→ **EXERCISE GOAL**
Please copy out the data below word for word, starting at the line that contains "Given: Open the マルチタスクとジェスチャ settings icon" and continuing through the end of the data. Omit the pictures from your copy.
┌─ EXERCISE INPUTS
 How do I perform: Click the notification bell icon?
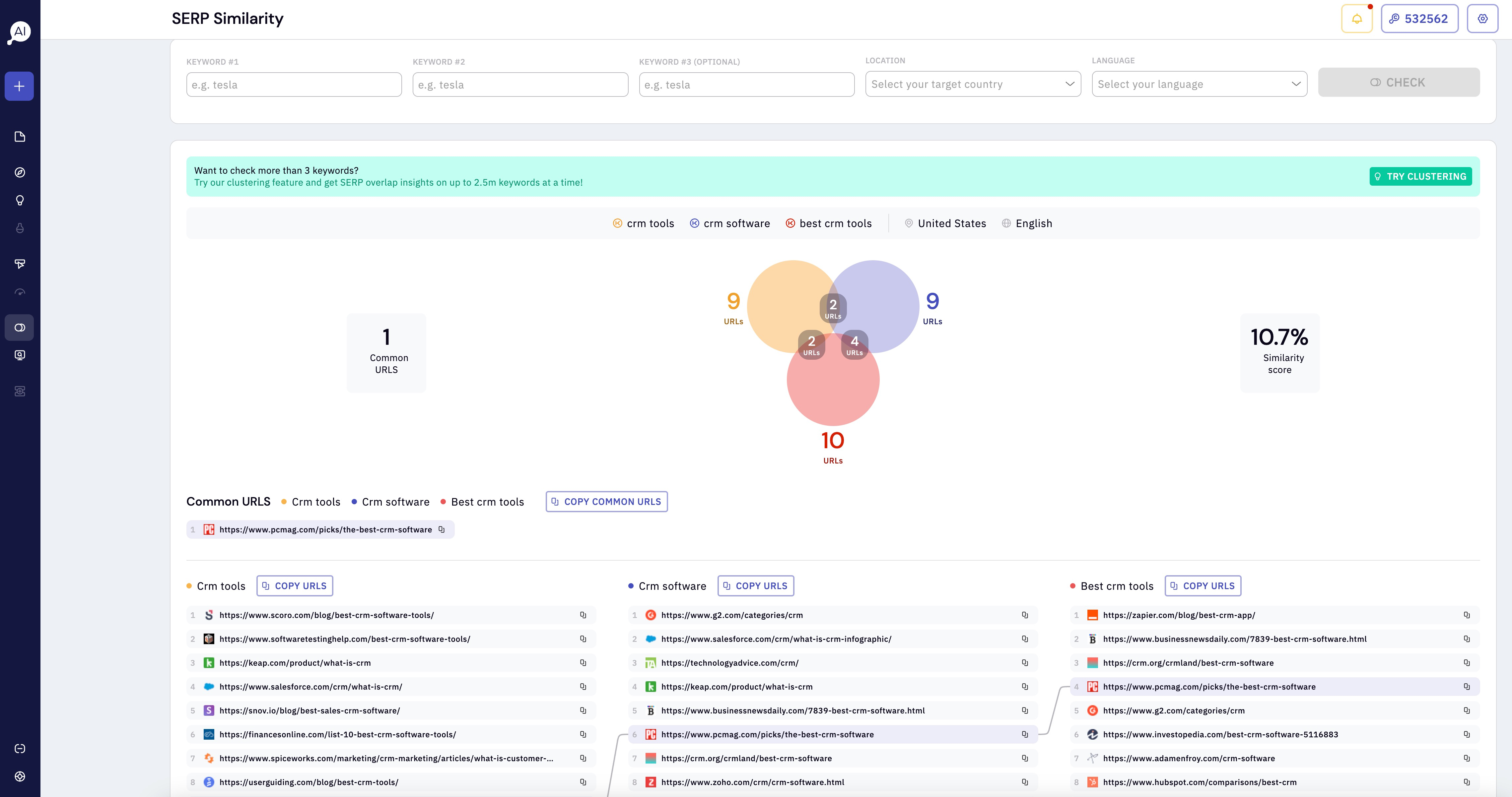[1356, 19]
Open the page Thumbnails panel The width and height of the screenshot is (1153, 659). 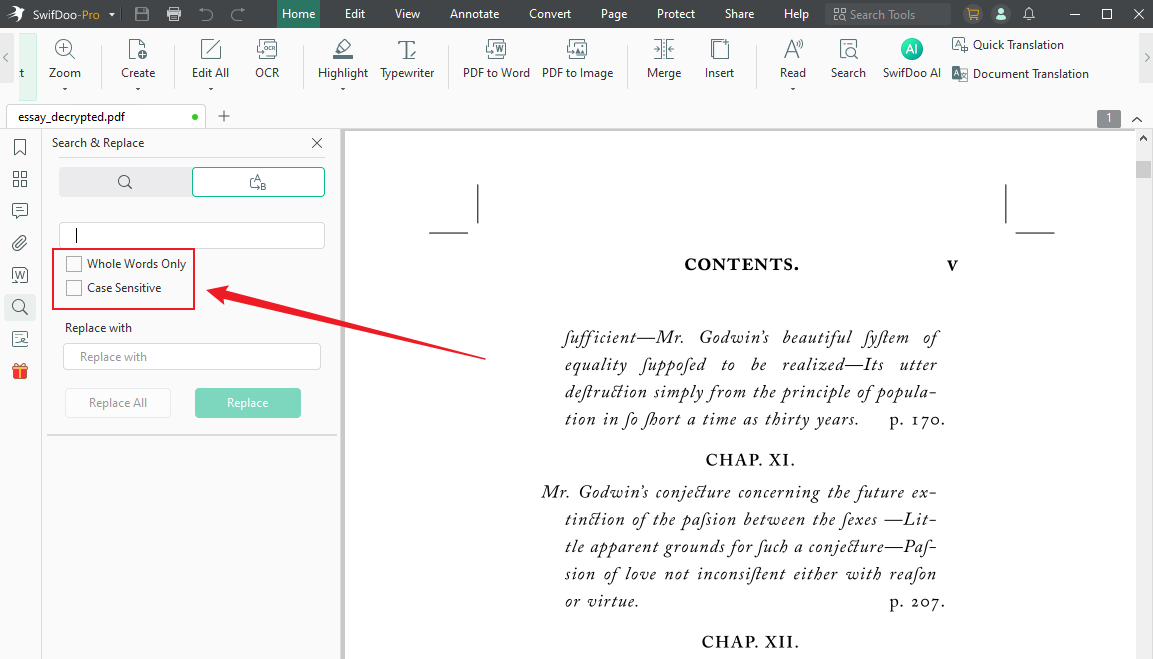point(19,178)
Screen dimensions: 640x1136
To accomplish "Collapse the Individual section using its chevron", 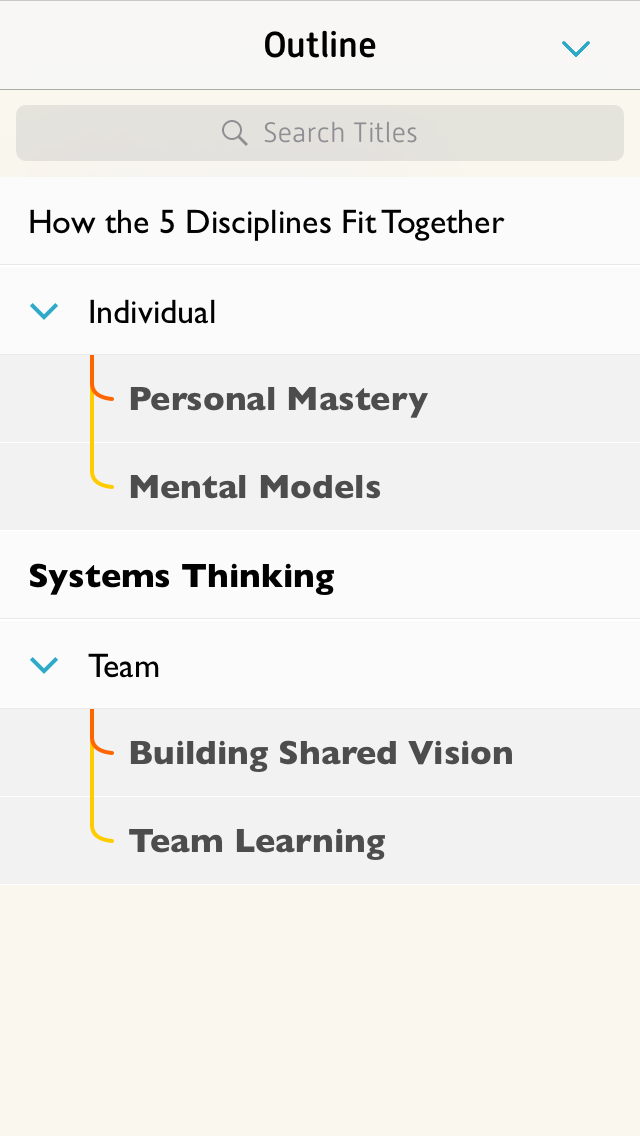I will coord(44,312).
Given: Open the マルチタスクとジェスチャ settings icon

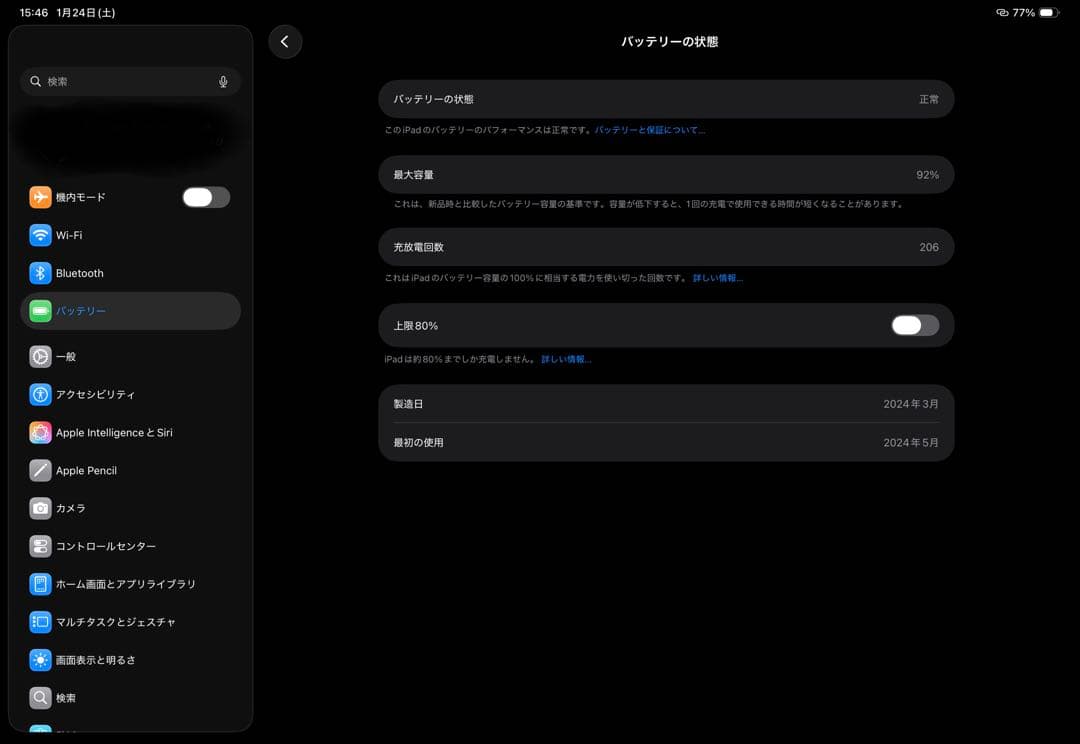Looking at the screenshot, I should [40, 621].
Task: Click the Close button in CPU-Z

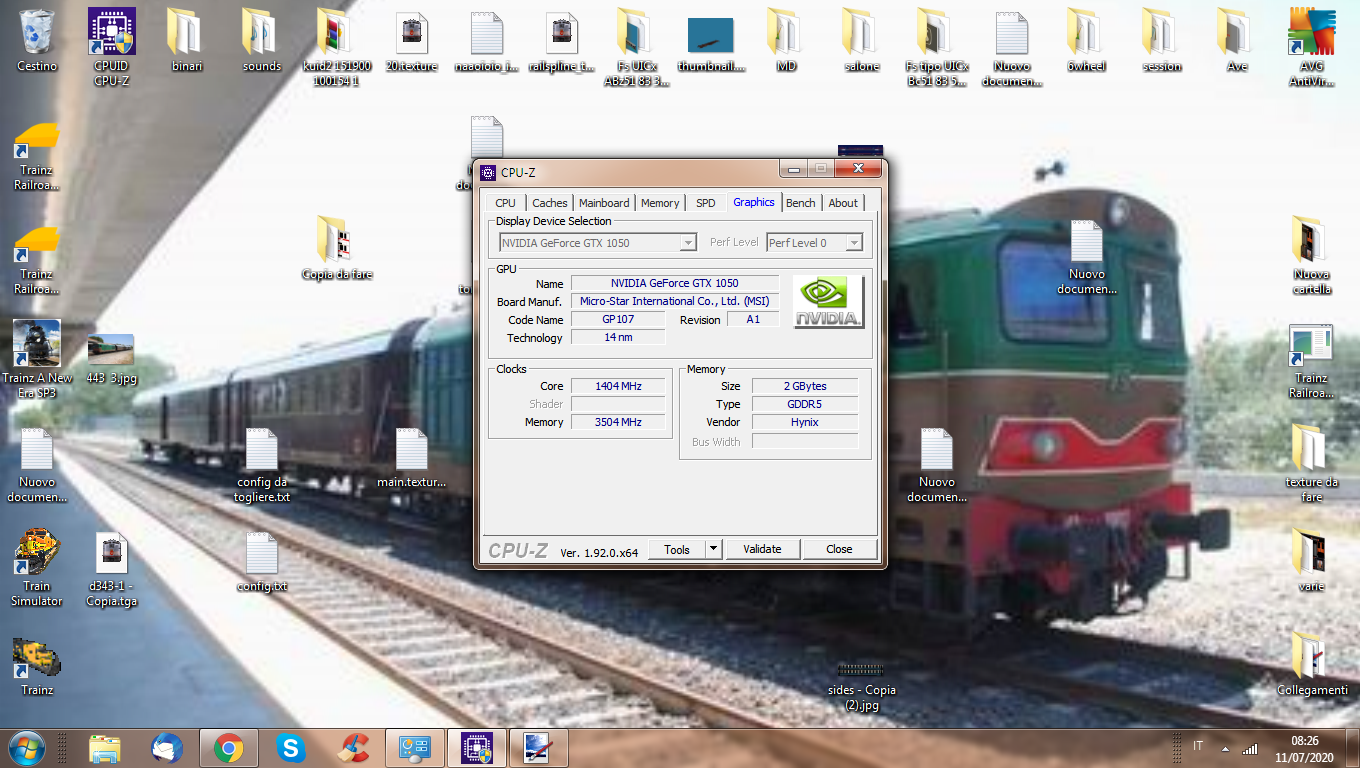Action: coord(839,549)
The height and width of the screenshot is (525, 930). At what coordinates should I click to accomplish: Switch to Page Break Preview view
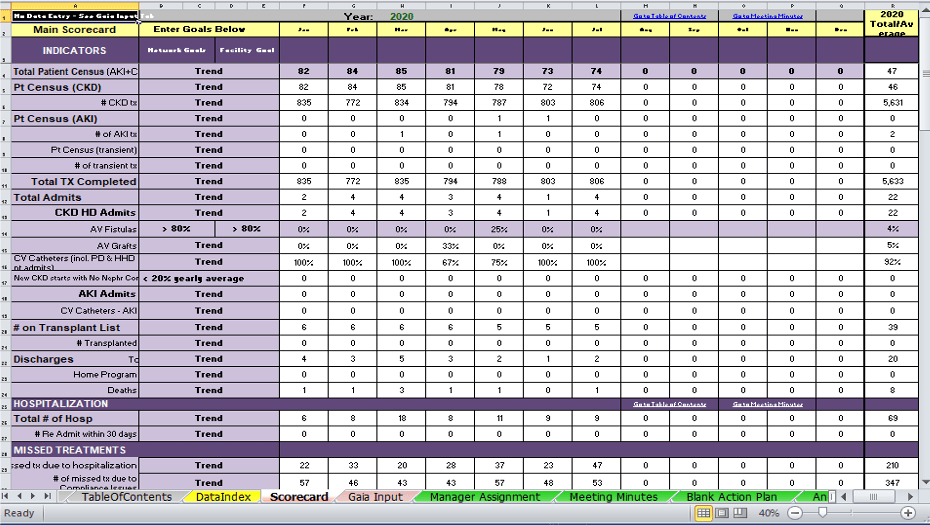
└─
→ **EXERCISE SOLUTION**
Given: Open the マルチタスクとジェスチャ settings icon

Looking at the screenshot, I should [40, 621].
Task: Click the Close button in CPU-Z

Action: coord(839,549)
The height and width of the screenshot is (525, 930). At what coordinates should I click to accomplish: Switch to Page Break Preview view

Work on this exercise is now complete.